Yet God needs us to believe as Mary did that there will be a fulfillment, that the creator of the universe wants life on earth to survive. We need to believe that God evolved human consciousness to be a blessing to the earth, not a curse, that God gave us hearts and minds capable of becoming the heart and mind of Christ.
We need to believe like Mary because it was her faith that enabled her to say yes to what the Spirit asked of her.
Another of Bill Coffin’s favorite sayings was, “I love the recklessness of faith. First you leap, and then you grow wings.” Bill would point out that courage is the first virtue because it makes all the others possible.
We need courageous faith because like Mary, we need to leap into the unknown, and that feels like death. I believe it is no accident that the lost ancient Christian contemplative path has been rediscovered in our time. Contemplative spirituality is all about what the Sufi poet Rumi calls “dying before you die.” We hear echoing back from the early church Greek words like kenosis and metanoia, kenosis meaning the kind of emptying of self that Mary did in order to bear Christ, and metanoia meaning the way her heart and mind and soul were transformed by her saying yes to the Spirit.

■ EXERCISE REQUIREMENTS ■
• a. In the sermon excerpt, swap "believe" for "trust" and write out the passage that begins at the words "Yet God needs" and stops after "the others possible.".
• b. Turn the sermon excerpt's paragraph beginning "We need courageous faith" into a short bulleted list that keeps its main points.
The stored data has nothing to do with this work.

Stored data:
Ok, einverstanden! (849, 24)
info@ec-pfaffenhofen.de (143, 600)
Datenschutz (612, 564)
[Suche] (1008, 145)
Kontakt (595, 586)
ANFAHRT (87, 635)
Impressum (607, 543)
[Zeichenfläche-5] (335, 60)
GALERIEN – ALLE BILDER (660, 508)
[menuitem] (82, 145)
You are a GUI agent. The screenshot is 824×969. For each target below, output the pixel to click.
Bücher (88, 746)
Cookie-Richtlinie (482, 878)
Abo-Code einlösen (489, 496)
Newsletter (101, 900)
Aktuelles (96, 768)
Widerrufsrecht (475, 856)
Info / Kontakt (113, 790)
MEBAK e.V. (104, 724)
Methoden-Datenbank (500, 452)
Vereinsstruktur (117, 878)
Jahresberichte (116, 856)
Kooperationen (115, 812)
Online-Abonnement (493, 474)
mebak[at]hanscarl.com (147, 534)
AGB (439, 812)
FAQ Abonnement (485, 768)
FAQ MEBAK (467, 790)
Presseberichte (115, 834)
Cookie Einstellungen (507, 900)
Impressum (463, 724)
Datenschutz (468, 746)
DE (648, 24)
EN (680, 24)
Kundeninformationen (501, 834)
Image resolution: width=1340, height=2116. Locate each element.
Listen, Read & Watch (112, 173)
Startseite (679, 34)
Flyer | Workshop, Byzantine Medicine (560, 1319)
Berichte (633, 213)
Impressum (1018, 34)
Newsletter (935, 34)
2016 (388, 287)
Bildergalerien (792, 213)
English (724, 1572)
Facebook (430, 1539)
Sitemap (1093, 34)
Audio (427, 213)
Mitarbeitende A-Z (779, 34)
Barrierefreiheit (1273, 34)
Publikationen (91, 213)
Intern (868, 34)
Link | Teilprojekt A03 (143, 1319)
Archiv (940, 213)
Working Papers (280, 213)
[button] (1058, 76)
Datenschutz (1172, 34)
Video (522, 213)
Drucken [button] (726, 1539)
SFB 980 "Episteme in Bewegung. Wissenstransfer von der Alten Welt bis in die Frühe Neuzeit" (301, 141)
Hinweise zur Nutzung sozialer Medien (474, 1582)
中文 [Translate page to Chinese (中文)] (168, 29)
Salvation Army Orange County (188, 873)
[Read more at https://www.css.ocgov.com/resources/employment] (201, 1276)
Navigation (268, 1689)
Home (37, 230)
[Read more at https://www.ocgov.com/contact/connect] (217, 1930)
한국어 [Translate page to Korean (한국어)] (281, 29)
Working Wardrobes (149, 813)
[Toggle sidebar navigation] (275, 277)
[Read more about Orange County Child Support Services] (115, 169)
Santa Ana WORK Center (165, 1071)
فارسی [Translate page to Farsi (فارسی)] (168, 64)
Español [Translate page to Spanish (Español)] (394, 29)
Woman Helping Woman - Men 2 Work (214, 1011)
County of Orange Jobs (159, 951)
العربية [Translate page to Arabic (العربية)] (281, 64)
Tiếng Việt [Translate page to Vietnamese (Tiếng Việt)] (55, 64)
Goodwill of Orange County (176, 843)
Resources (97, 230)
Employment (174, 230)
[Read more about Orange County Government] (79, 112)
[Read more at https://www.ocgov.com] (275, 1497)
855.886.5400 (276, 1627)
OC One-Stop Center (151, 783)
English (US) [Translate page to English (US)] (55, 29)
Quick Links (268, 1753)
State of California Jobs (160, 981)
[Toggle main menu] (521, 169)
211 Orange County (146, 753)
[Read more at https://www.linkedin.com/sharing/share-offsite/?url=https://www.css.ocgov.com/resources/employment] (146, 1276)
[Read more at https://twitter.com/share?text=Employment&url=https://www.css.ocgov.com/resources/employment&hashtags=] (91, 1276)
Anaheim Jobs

■ TASK-BY-TASK SOLUTIONS ■
• a.
Yet God needs us to trust as Mary did that there will be a fulfillment, that the creator of the universe wants life on earth to survive. We need to trust that God evolved human consciousness to be a blessing to the earth, not a curse, that God gave us hearts and minds capable of becoming the heart and mind of Christ.
We need to trust like Mary because it was her faith that enabled her to say yes to what the Spirit asked of her.
Another of Bill Coffin’s favorite sayings was, “I love the recklessness of faith. First you leap, and then you grow wings.” Bill would point out that courage is the first virtue because it makes all the others possible.

• b.
- Courageous faith is needed because, like Mary, we must leap into the unknown, and that feels like death.
- The lost ancient Christian contemplative path being rediscovered in our time is, in the speaker's belief, no accident.
- Contemplative spirituality is about what the Sufi poet Rumi calls "dying before you die."
- Greek words from the early church echo back: kenosis, the emptying of self that Mary did to bear Christ, and metanoia, the transformation of her heart, mind, and soul by her saying yes to the Spirit.